AIM OF THE EXERCISE - Below is a listing. Copy each line of it that holds the word "accomplish".

EXERCISE MATERIALS -
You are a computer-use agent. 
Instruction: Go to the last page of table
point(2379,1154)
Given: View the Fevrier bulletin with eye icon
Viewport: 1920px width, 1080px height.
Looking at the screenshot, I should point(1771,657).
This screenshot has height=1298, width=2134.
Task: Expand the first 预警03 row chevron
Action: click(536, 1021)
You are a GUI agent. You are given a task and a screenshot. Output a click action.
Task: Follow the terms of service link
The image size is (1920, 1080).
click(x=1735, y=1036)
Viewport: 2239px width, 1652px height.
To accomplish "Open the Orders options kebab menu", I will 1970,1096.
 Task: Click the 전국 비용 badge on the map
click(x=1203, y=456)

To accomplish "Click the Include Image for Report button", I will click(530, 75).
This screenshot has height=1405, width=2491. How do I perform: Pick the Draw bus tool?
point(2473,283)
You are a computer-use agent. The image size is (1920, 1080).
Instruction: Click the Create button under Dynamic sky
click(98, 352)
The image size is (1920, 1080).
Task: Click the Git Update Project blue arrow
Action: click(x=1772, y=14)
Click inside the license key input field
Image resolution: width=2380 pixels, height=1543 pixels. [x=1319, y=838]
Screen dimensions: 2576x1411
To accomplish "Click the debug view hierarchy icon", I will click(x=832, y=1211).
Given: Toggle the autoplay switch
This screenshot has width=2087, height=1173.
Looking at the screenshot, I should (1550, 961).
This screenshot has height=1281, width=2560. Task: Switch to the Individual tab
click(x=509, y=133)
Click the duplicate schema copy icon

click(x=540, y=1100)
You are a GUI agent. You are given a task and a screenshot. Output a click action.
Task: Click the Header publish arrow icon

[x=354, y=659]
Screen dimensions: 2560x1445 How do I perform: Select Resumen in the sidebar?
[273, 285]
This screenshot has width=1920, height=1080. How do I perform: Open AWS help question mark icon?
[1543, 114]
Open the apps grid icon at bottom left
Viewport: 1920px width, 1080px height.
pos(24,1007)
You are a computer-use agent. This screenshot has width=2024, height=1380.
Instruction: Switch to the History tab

SOLUTION -
To accomplish "Open the Orders options kebab menu", I will 1970,1096.
To accomplish "Click the Include Image for Report button", I will click(530, 75).
To accomplish "Click the debug view hierarchy icon", I will click(x=832, y=1211).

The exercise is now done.